Human beings are accorded little agency in
The War of the Worlds
. Wells stresses that in encounters with the Martians, both individual people and larger human groups survive largely by chance. The artilleryman that the narrator befriends is saved from the heat ray that kills the rest of his regiment only because his horse stumbles in a rabbit hole and throws him just as the alien weapon is fired.
2
London is saved from immediate destruction not by human defenses but by the Martians' decision to wait for the arrival of the rest of their invasion party before moving on the city. The narrator states that it is only “by a miracle” that he escapes the Martians in their tripods, and he speaks of feeling overwhelmed by “the immensity of the night and space and nature, [and] my own feebleness and anguish.”
3
It is not any special capacity or insight that saves individuals and communities, but only luck and the unintended effects of the Martians' own decisions and strategies.

This lack of human agency extends to the final contest between the inhabitants of Earth and the Martian invaders, a contest in which human beings play no conscious or deliberate role. Unlike the majority of alien invasion narratives that were to follow Wells's novel,
The War of the Worlds
does not culminate in a heroic confrontation between human beings and aliens in which the invaders are repulsed by the brave and ingenious actions of human beings. In
The War of the Worlds
humanity and the Earth are saved from conquest not by human knowledge, might, heroism, or ingenuity but rather by the unanticipated susceptibility of Martian organisms to earthly bacteria. It is nature, not science, that is decisive in this battle; human beings play no active role in their own salvation.
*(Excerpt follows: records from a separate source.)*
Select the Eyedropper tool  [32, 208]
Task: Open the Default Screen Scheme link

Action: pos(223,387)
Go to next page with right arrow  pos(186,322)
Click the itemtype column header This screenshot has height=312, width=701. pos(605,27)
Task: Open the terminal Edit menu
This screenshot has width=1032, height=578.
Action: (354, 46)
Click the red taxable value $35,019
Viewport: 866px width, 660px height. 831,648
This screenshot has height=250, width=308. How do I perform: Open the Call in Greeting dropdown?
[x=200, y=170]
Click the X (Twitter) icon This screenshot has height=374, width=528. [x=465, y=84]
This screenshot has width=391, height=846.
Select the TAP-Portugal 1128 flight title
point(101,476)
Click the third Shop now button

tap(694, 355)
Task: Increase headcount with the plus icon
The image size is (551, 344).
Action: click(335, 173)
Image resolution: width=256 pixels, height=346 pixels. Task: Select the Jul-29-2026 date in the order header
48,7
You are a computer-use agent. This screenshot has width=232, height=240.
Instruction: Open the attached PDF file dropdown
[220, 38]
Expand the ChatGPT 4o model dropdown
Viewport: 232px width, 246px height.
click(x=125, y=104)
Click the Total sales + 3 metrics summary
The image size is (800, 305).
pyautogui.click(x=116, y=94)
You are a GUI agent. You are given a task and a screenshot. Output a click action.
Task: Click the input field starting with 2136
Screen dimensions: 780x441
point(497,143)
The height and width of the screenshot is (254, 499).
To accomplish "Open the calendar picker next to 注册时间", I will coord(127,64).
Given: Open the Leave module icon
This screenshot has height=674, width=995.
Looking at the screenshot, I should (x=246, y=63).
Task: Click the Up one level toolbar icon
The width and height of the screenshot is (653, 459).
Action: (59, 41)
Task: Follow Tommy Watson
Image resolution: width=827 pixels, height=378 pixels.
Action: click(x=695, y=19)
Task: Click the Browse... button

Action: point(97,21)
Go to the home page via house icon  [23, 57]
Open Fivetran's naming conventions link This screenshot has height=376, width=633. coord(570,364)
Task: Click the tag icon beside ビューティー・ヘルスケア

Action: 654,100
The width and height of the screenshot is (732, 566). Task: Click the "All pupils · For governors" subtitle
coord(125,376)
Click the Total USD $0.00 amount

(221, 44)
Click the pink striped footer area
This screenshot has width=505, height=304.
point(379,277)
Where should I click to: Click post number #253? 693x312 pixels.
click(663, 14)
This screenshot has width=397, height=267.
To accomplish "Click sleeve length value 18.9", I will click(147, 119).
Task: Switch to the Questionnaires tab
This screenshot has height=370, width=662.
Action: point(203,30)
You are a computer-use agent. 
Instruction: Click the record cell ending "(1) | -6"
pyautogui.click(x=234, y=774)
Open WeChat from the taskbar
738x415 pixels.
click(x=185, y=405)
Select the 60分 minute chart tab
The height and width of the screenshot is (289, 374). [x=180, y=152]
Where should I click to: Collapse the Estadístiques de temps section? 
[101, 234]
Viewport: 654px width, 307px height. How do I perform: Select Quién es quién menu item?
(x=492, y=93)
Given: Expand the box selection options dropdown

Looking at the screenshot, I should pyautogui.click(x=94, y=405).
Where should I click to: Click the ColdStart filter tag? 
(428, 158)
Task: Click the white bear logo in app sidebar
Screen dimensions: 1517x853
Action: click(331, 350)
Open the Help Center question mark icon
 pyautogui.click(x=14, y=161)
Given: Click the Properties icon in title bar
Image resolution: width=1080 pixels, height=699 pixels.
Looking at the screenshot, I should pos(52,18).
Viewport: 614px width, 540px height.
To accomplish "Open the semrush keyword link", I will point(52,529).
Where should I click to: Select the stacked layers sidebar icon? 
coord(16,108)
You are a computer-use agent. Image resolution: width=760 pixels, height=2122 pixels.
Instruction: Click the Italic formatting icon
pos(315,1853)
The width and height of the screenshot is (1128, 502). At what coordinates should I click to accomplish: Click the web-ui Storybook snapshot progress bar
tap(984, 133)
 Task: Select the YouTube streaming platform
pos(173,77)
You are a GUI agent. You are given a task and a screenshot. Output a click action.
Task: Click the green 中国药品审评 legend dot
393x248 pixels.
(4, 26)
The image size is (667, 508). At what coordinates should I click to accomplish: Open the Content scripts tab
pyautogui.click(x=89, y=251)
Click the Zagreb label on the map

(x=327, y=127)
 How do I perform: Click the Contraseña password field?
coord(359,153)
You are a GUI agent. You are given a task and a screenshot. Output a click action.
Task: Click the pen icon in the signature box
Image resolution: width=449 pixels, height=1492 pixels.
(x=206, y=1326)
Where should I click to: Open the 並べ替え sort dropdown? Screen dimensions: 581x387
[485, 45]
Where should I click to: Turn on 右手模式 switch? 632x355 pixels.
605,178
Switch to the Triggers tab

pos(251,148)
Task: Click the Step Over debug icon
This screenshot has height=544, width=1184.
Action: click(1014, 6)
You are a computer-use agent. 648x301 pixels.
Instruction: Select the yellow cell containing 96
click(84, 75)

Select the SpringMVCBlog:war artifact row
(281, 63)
The defeat of the Martians by earthly bacteria indicates that the Martians are not entirely in control of their destiny either. Wells suggests that, subsequent to the Martians' failure to establish themselves on Earth, they may have launched a more successful invasion of Venus; nevertheless, the novel as a whole makes clear that scientific knowledge and technological power cannot guarantee the survival of a species, and that even the most advanced species has only limited agency in the face of the natural world and the physical laws that govern it.

Reflecting their sudden experience of dethronement by the Martians, human beings are repeatedly compared to animals in
The War of the Worlds
. Wells's chosen animal analogies overtly signal the diminishment of human beings, but they also operate more subtly to unsettle the hierarchy of value from which
these diminishing allusions take their meaning—with the result that what might otherwise constitute the wholly diminishing equation of a “higher” species with a “lower” one instead suggests a fundamental troubling of the boundaries between the high and the low. Wells repeatedly likens people fleeing from Martian attacks to ants, whether to suggest that human beings are so insignificant as to be beneath the notice of the invaders or to stress the fact that the Martians at times destroy targets randomly out of a “mere wantonness of power.”
4
However, the descriptions of ants that he offers do not simply serve as an image of powerlessness and insignificance. The narrator's companion the artilleryman declares: “The ants build their cities, live their lives, have wars, revolutions, until the men want them out of the way, and then they go out of the way. That's what we are now—just ants.”
5
The artilleryman's intended point is that humans, like ants, live at the mercy of other, more powerful species, but his account of the social life of ants also functions as a reminder that ants are themselves highly complex social organisms.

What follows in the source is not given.